Choosing intermediates isn’t just about reactivity—availability, consistency, and track record all carry weight. One-off syntheses in the literature seldom scale smoothly, yet intermediates with a reliable supply stay at the center of innovation pipelines. Chemists value clear melting points, documented impurity profiles, and accurate NMR or MS spectra. Being able to reference previous routes or find robust data can tip a project from speculative to practical.
During screening campaigns or library expansions, speed saves resources. Easy-to-handle, well-characterized intermediates like 2-amino-5-methyl-3-bromo pyridine support automation, parallel synthesis, and high-throughput screening. For teams chasing dozens of targets under tight timelines, such properties matter as much as any individual reaction outcome.
No intermediate suits every project, so the best synthetic teams adapt their strategy to each context. 2-Amino-5-methyl-3-bromo pyridine features a well-tuned balance between reactivity and selectivity, yet absorbs moisture under open-air storage or may demand special quench conditions to control exotherms in larger batches. Early-stage project reviews and pre-synthesis planning remain key—flagging scale limitations, hazardous byproducts, or purification quirks before they threaten progress.
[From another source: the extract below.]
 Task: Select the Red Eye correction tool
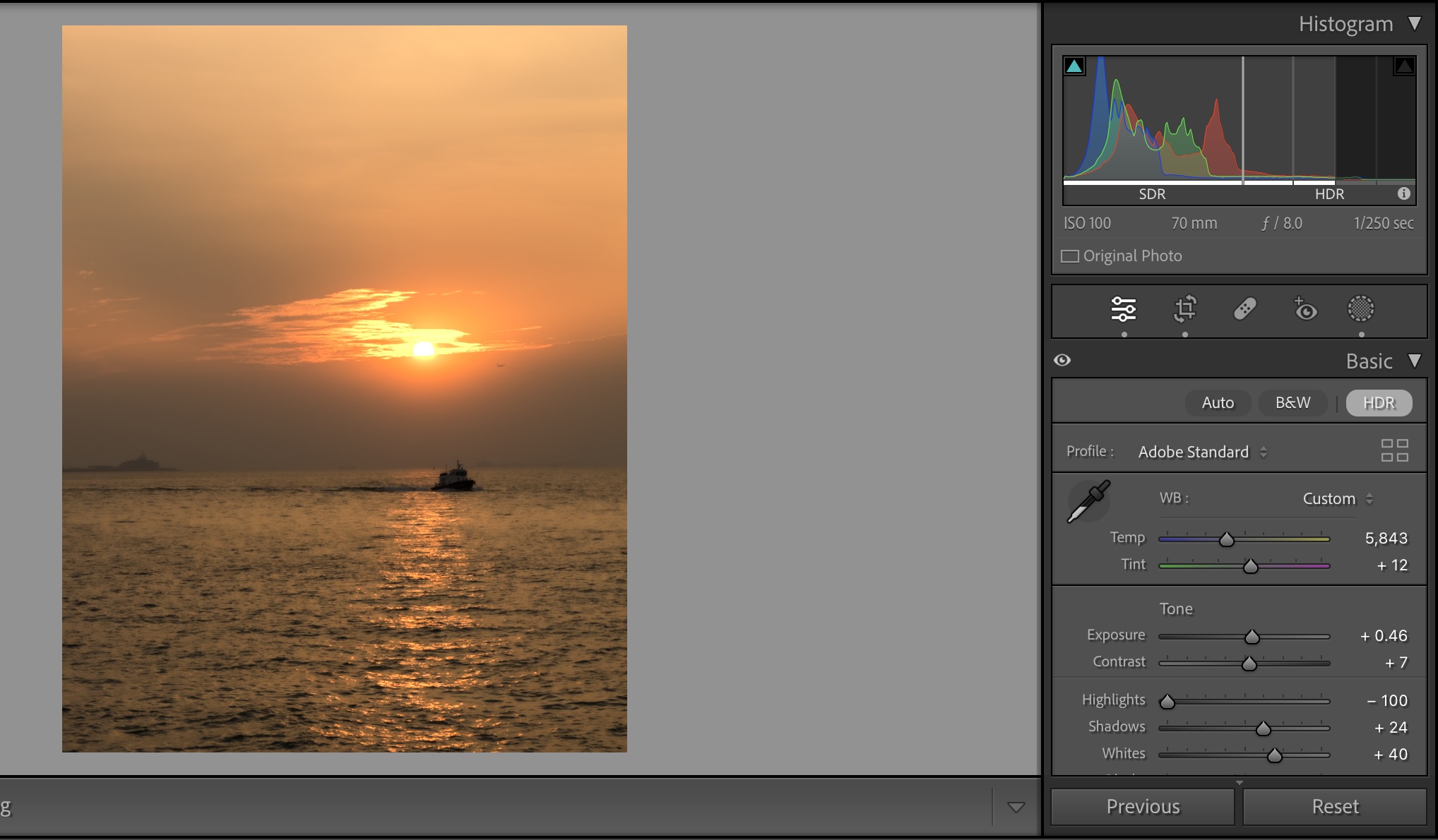1305,309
When considering scale-up, consulting data on solubility and reactivity with intended reagents leads to more reliable outcomes. Industrial teams sometimes validate small pilot runs, tailoring crystallization protocols and solvent systems to maximize recovery. In my own experience, working through purification bottlenecks can expose overconfidence in standard flash chromatography, especially if side-product formation grows during scale-up. Tweaking solvents or using recrystallization can clean up intermediates without expensive stationary phases or complex chromatography setups.
The challenges in handling advanced intermediates often push teams toward more open communication between research, scale-up, and quality assurance groups. Sharing detailed analytical data and troubleshooting guides helps ensure hard-won know-how carries forward to new projects. Cross-lab dialogue often reveals faster workups or identifies downstream reactions where alternative intermediates may provide shortcuts.
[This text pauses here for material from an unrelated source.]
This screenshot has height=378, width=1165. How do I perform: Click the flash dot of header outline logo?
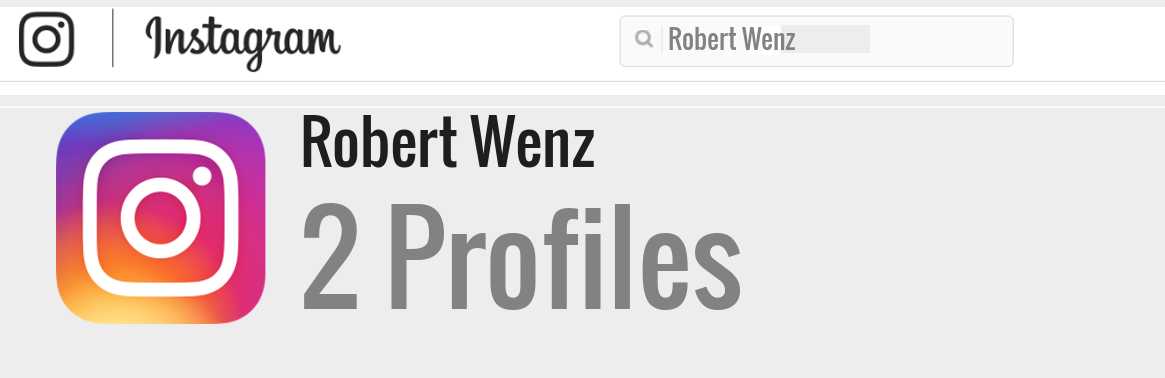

Sourcing from trusted suppliers with transparent quality control supports both safety and project efficiency. Labs committed to timely feedback—whether reporting out-of-specification batches or suggesting process improvements—find that relationships with suppliers can drive down costs and reduce the risk of unexpected downtime. Investing in reliable documentation, robust sample management, and open dialogue about past issues strengthens quality for everyone involved.
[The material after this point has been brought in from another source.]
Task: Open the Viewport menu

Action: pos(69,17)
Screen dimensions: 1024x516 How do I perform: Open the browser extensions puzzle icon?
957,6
As innovation in pharmaceuticals, agrochemicals, and materials science accelerates, intermediates that combine selectivity, reactivity, and compatibility become vital. 2-Amino-5-methyl-3-bromo pyridine rises to meet tough criteria, supporting routes that minimize environmental footprint without slowing scientific discovery. Its molecular structure distills years of synthetic practice into a platform for efficient, safe, and creative new chemistry. For researchers at every level, selecting the right starting blocks frames not just the next step in the synthesis, but the next leap in performance. This compound offers a valuable edge—balancing trust in well-documented behavior with the freedom to tailor outcomes as needs shift.